The present paper emphasizes on observing the settlement of a shallow strip foundation resting on soft clay subjected to vertical cyclic (rectangular pulse) load. The foundation is modeled numerically using OpenSees, based on Beam-on-Nonlinear-Winkler foundation model. The foundation is analyzed for both static and dynamic loading case. In the static analysis, the foundation is subjected to a gradual static load of magnitude equal to the ultimate load capacity of the foundation (as per Meyerhof 1963) and the settlement is noted. The ultimate bearing capacity of the foundation and the ultimate settlement are determined. The dynamic analysis has been done by applying a safe static load depending on the factor of safety and a superimposed low frequency (1 Hz) vertical cyclic load. For various combinations of Qs/Qu (10 to 45% @ 2.5%) and Qd/Qu (2.5 to 20% @ 2.5%), the settlement with number of cycles are noted. The followings are the important outcomes concluded from the study.

  • The load per unit area (q) versus the normalized settlement (s/B) response obtained in this study, has good agreements with the same obtained by Das and Shin (1996) and that using PLAXIS 2D.

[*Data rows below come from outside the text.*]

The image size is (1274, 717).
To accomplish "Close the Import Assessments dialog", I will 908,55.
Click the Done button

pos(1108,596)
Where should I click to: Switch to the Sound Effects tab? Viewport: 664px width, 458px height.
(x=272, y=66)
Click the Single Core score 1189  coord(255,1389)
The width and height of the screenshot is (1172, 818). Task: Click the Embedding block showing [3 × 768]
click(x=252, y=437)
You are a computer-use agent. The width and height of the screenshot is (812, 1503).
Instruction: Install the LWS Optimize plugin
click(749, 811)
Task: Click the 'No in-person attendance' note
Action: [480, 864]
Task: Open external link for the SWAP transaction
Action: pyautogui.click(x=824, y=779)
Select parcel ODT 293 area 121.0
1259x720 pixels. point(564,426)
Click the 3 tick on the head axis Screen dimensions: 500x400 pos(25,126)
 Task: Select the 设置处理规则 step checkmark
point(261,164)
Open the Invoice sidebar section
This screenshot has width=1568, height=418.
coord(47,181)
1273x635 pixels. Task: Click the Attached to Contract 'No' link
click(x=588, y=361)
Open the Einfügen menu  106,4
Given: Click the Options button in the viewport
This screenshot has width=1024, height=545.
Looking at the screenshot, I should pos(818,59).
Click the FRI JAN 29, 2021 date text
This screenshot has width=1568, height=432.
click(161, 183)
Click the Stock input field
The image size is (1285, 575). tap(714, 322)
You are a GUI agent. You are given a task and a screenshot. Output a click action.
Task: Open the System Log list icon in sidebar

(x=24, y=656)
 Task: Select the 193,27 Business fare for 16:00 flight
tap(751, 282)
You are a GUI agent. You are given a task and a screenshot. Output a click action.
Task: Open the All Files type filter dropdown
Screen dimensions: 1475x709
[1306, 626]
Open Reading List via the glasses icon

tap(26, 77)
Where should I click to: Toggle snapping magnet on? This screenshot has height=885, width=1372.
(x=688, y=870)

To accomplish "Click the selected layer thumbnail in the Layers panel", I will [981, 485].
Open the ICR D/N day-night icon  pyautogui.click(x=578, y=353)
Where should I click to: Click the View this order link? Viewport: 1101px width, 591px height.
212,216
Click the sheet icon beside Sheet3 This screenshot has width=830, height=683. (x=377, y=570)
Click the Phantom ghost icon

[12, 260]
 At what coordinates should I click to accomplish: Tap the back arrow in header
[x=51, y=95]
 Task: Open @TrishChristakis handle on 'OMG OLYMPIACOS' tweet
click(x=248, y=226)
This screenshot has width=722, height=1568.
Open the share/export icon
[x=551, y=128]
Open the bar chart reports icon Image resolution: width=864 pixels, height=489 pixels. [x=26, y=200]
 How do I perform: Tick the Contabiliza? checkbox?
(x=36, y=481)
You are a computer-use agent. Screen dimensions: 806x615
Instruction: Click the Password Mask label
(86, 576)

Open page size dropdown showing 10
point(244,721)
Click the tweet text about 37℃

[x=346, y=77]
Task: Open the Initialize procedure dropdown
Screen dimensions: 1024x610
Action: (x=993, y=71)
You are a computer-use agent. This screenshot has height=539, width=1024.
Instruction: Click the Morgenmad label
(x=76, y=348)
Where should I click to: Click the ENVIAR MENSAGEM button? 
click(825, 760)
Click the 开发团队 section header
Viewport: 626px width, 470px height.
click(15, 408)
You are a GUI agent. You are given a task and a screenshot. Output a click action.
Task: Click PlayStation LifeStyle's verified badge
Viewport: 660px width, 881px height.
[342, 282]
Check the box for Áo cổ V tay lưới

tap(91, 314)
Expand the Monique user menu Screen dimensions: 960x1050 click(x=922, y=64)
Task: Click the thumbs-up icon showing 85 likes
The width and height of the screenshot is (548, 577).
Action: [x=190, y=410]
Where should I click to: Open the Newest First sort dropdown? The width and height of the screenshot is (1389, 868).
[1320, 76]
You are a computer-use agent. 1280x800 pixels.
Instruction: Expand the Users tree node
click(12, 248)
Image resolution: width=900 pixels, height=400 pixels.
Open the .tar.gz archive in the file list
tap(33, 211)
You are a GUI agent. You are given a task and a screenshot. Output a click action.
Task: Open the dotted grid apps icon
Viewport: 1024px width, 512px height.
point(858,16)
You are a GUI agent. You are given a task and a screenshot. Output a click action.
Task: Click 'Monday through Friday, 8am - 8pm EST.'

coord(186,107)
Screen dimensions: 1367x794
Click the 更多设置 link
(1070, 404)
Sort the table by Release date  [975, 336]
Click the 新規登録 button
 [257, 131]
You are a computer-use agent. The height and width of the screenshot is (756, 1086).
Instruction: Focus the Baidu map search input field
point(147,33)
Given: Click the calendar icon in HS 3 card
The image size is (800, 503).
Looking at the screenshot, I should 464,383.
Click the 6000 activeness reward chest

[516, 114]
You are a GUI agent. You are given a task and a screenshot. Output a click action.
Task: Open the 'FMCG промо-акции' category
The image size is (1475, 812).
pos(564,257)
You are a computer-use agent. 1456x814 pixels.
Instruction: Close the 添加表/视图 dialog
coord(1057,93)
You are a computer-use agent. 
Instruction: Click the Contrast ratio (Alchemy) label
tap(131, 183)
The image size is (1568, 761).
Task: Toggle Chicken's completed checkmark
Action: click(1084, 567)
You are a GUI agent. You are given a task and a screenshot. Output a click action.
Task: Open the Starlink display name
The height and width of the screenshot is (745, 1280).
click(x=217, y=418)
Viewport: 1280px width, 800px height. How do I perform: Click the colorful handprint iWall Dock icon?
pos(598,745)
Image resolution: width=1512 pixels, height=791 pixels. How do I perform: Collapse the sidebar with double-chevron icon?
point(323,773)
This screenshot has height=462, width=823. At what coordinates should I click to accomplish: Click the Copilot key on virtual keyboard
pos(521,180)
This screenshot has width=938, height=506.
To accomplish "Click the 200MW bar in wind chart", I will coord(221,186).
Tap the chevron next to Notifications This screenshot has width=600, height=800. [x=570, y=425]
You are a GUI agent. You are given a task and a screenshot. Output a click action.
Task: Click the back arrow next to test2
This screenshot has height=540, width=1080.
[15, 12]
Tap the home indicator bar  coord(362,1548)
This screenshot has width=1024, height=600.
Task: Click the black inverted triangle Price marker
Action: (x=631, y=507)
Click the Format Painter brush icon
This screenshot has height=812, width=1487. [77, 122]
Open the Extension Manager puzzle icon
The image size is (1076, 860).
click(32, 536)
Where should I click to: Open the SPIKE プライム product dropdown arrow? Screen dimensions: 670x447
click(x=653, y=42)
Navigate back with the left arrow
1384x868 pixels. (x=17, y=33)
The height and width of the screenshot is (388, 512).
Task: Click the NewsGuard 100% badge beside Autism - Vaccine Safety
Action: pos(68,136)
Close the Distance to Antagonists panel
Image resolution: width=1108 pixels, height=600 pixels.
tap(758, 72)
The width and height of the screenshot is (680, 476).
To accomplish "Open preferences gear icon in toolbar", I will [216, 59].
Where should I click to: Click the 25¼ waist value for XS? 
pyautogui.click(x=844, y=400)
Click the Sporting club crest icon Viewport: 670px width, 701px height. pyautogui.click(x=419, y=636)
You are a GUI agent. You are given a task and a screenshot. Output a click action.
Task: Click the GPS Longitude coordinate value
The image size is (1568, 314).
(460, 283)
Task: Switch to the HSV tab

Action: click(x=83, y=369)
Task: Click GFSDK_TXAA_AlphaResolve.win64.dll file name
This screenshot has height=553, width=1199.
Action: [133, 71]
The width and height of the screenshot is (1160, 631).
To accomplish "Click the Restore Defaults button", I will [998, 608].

  • The total settlement due to only cyclic load is composed of two parts. Primary rapid settlement and secondary slower settlement.

  • The primary rapid settlement is the response of the foundation for the first 10 to 20 load cycles. The secondary slower settlement takes place up to the arrival of the critical number of load cycle (ncr), after which the settlement becomes negligible.

  • Irrespective of the intensity of static and cyclic loading the critical number of load cycle (ncr) takes a value in between 15000 to 20000.

  • sd(r)/su and sd(t)/su bear a non-linear relationship with Qd/Qu, whereas sd(r)/sd(t) bears almost linear relationship with Qd/Qu.

  • Frequency does not affect the rapid and total settlement significantly. However, for a given intensity of static and cyclic loading, the critical number of load cycle (ncr) decreases with the increasing frequency of dynamic loading.